Si dans la pédagogie Montessori, l’apprentissage est fait sous forme de travail, avec Freinet, on apprend par le jeu. Chez Freinet on fait l’hypothèse que l’enfant a ce qu’il faut en lui pour apprendre de lui-même. Célestin Freinet (à l’origine de la pédagogie) comparait l’acquisition de connaissance à l’apprentissage de la marche. L’élève expérimente donc pour s’auto-corriger. Il est l’auteur de ses propres apprentissages. On fonctionne beaucoup par projet, apprentissage avec les pairs et de façon individuel. Aussi, dans la pédagogie, l’adulte est pratiquement placé sur le même pied d’égalité que l’enfant. L’opinion de l’élève compte lorsque vient le temps de prendre des décisions qui ont un lien avec le milieu de vie.

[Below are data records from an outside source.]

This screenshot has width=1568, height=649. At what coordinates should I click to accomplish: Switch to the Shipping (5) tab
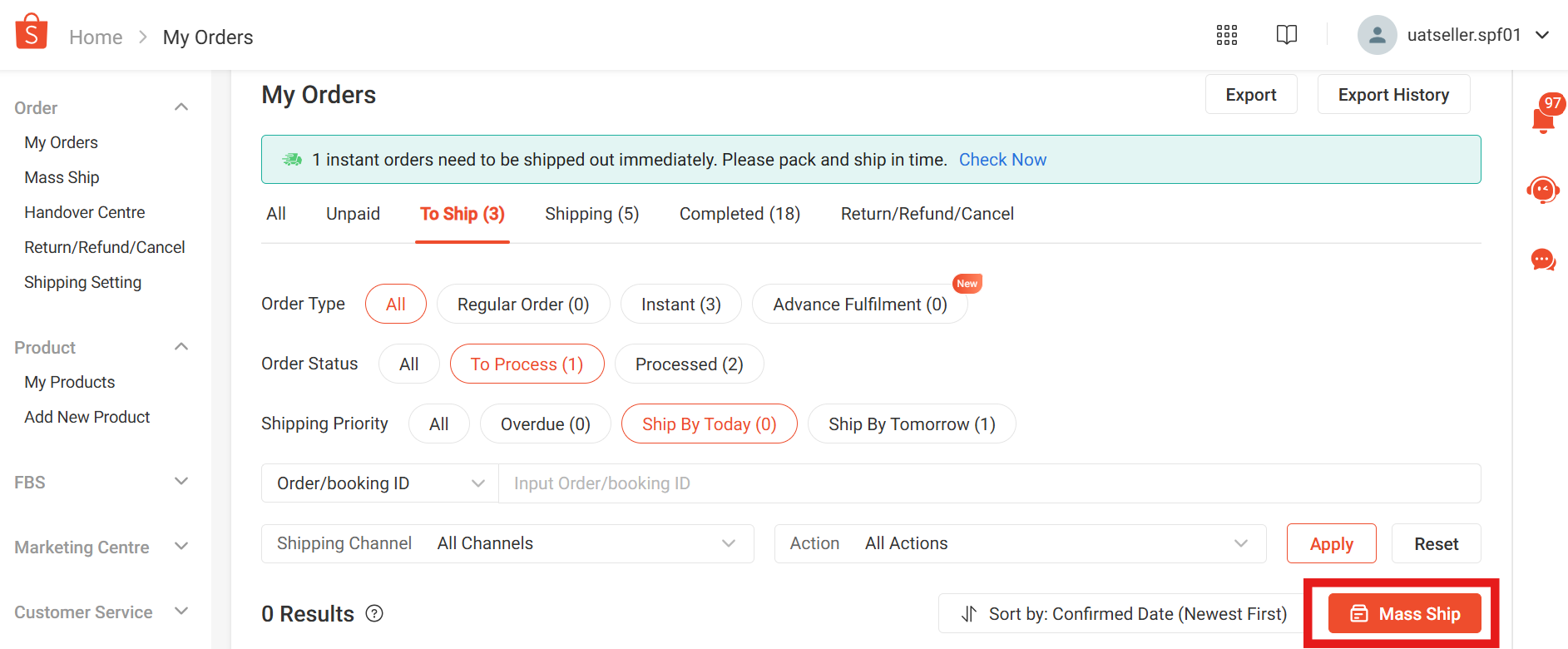pyautogui.click(x=592, y=214)
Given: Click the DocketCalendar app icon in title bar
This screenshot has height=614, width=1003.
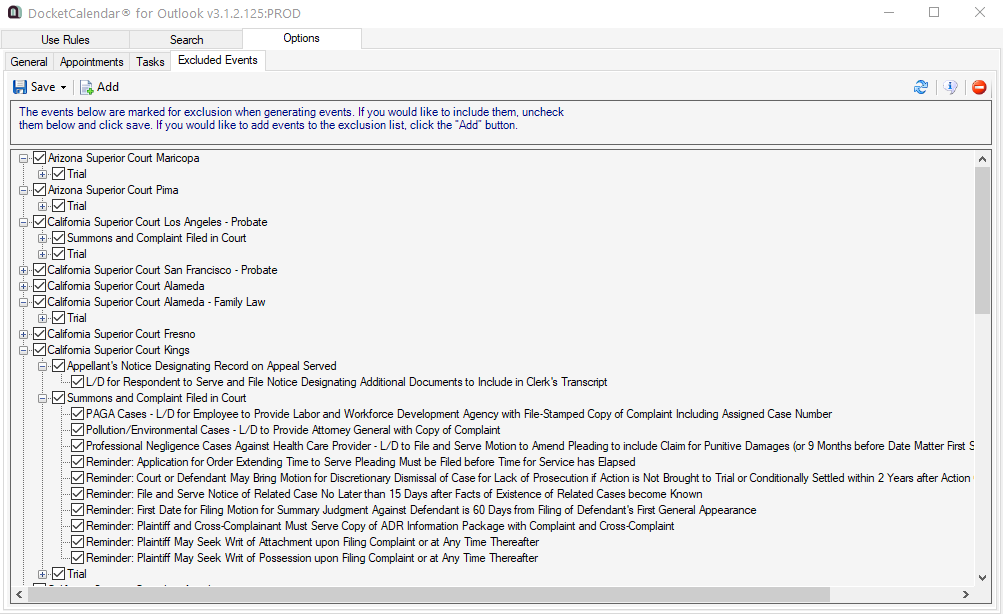Looking at the screenshot, I should [14, 13].
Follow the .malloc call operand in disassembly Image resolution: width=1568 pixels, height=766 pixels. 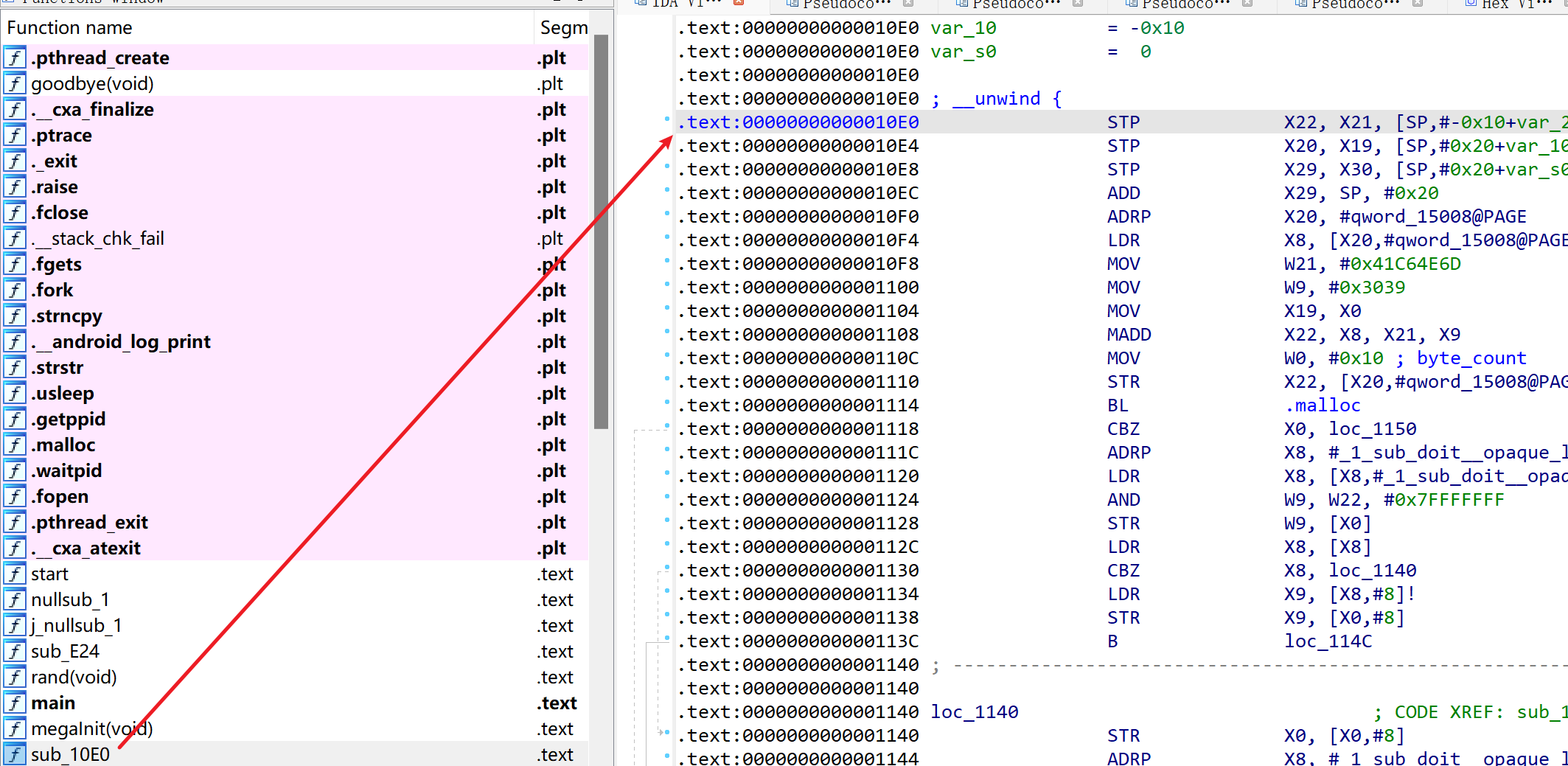point(1323,405)
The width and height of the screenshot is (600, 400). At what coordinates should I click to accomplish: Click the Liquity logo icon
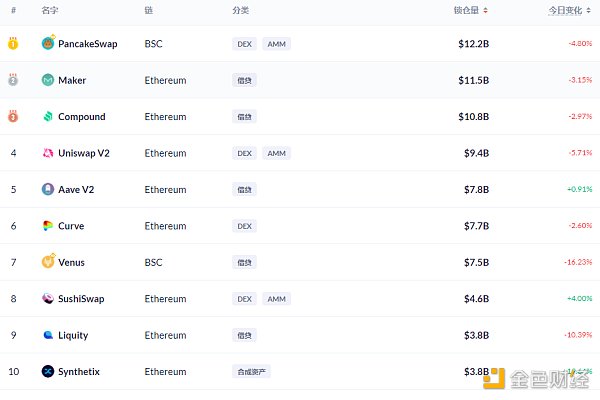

Autre particularité, il n’y a pas de manuel scolaire dans cette approche. M. Freinet considérait que les manuels scolaires étaient contre productifs et qu’ils nuisent à la libre expression des enfants. Il les invite par le fait même à observer leur environnement pour apprendre. Célestin les amènent à se questionner. D’où vient tel aliment? Comment est-il fait? Comment l’eau arrive-t-elle jusque dans ma maison? Etc. L’environnement de base d’un enfant est un monde à découvrir et il y a une multitude de connaissances qui peuvent être acquises.

À la maison, vous pouvez amener votre enfant faire une promenade en forêt. Questionnez-vous sur les différents types d’arbres, sur les animaux qui peuvent être croisés, etc. En mathématiques, faites des recettes. Laissez votre enfant faire ses expériences en tentant de ne pas trop intervenir.

(crédit photo: classe-de-demain)

La ludopédagogie

Apprendre en s’amusant. Avez-vous déjà remarqué comment vous appreniez? En chantant, en recopiant vos notes? Avez-vous déjà pensé à mémoriser un concept en vous amusant? En apprenant par le jeu, on évite le découragement.  L’exemple le plus simple est l’alphabet. Pour la plupart d’entre nous, on l’a appris en chantant. Nos chiffres, on les a appris en jouant à la cachette ou en chantant « La souris à bicyclette». Pourquoi ça ne resterait pas ainsi une fois rendu à l’école?

Avec la ludopédagogie, l’élève est encore une fois partie prenante de son apprentissage. Il s’implique en participant au jeu et bien souvent il ne se rend même pas compte qu’il apprend. 

Pour apprendre les additions, les jeux de société traditionnels sont merveilleux. Vous pouvez d’ailleurs vous fier au guide de jeux de La Ribouldingue pour savoir quel jeu pourrait correspondre à la compétence que vous voulez travailler avec votre enfant.


(crédit photo: c’estlejeu)

Il existe plusieurs autres pédagogies dites actives, mais avec Montessori, Freinet et la ludopédagogie, on peut facilement adapter les différentes interventions qu’on peut faire avec notre enfant pour l’aider dans ses apprentissages. De votre côté, quelle pédagogie vous attire le plus?